We created the New World Symphony (NWS) where 90 musicians are trained by the best masters from all over the world. Every year 30 of the musicians leave to take professional jobs. Miami was very enthusiastic about their new orchestra; the community took the young musicians under its wing. The music got rave reviews from the moment of its first concert in 1988; their reputation only gets better each year. MTT is a born teacher and, while he still conducts the San Francisco Symphony, the London Symphony Orchestra, and tours everywhere, his coming back to Miami enables him to enjoy his dream come true. After enduring a very difficult start-up in an aged and crumbling South Beach before it was gentrified, two years ago Frank Gehry’s New World Center opened its glass doors to a magical wonderland of design. Concerts in the auditorium have flying sails for projections.
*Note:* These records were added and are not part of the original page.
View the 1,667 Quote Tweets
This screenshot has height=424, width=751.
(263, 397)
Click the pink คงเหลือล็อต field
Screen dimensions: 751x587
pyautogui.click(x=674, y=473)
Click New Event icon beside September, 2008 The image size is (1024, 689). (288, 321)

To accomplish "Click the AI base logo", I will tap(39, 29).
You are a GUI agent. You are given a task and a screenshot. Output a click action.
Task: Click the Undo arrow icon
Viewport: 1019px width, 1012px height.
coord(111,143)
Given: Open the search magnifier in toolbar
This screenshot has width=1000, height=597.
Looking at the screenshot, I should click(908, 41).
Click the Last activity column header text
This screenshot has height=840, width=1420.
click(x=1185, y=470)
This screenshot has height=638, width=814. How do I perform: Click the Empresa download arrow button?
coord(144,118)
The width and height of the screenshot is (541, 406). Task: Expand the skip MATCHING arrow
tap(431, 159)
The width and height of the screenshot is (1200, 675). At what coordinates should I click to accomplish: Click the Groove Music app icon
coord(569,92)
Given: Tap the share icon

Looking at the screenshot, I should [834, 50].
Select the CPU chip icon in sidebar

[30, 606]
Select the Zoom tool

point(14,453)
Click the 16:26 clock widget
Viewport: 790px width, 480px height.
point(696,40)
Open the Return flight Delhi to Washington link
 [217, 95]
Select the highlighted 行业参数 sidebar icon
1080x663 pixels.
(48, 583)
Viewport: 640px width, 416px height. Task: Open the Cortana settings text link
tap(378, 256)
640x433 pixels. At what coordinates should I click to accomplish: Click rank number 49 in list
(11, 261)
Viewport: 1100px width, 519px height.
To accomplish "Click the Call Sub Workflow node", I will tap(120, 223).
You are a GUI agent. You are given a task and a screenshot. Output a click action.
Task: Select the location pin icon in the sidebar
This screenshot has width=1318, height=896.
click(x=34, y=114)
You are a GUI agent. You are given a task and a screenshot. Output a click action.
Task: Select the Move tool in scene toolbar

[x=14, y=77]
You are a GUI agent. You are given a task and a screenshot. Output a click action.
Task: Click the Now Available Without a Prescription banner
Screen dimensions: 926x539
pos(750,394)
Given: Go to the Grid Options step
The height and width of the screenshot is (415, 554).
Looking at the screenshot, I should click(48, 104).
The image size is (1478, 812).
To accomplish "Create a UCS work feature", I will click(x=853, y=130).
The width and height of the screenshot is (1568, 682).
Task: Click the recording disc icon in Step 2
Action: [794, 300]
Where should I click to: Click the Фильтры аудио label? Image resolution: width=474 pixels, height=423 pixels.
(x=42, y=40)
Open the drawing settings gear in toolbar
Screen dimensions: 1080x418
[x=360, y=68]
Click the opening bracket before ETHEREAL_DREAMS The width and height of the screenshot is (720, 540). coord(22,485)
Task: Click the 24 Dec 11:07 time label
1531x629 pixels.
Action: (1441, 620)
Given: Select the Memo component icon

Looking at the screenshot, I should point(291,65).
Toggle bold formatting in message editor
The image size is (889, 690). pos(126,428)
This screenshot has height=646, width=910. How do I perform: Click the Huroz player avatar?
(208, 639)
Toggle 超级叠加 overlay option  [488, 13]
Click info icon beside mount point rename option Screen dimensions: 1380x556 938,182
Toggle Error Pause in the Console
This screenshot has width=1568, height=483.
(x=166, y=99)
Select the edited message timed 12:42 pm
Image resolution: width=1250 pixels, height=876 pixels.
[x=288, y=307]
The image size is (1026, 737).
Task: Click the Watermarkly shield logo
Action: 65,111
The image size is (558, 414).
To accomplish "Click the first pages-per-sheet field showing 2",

There are also projections of the concerts on 7,000 square feet on the outside of the building called “Wallcast.” Wallcast is free and shows close-ups of the musicians, their instruments, with the music played out-of-doors, an acoustical wonderment, uplifting thousands of people who bring their children to enjoy classical music in the park in front of the center. These children will grow up loving classical music. The NWS’s aim is to be experimental. This experiment in training and presenting music has been successful, and should be copied by everyone.

NEA: You have worked with some world-class artistic forces. In your experience, do you think there's one thing (or things) that characterizes great artists?

ARISON: The thread that unifies all great artists is their passion. It’s contagious. Just be near them for a moment and you’ll see that you’ll get swept up in their vision. How grateful we are for this experience.

NEA: What’s your advice to young artists? What's your advice to young arts philanthropists?

ARISON: All artists should check out the YoungArts website to see where they can fit in. Young philanthropists should join the cultural institutions that appeal to them. Being involved will give them great joy. It’s a marvelous way to live a life.

NEA: I know you also have a great art collection. Do you have a favorite work, and/or a favorite artist and why?

ARISON: Ted and I collected paintings. My favorites were Monet’s water lilies and Modigliani’s painting of Jeanne Herbuterne. I sold them to help fund YoungArts MasterClass. Monet and Modigliani both would agree that helping the future generations is a good use for their art.

NEA: You have invested heavily in the arts. How would you articulate the value of investing in arts and culture enterprises?

ARISON: Investing in the arts and cultural enterprises has made my life meaningful, and as the NEA says “Art Works.” Looking at the transformation of Miami from cultural wasteland to land of plenty is the proof.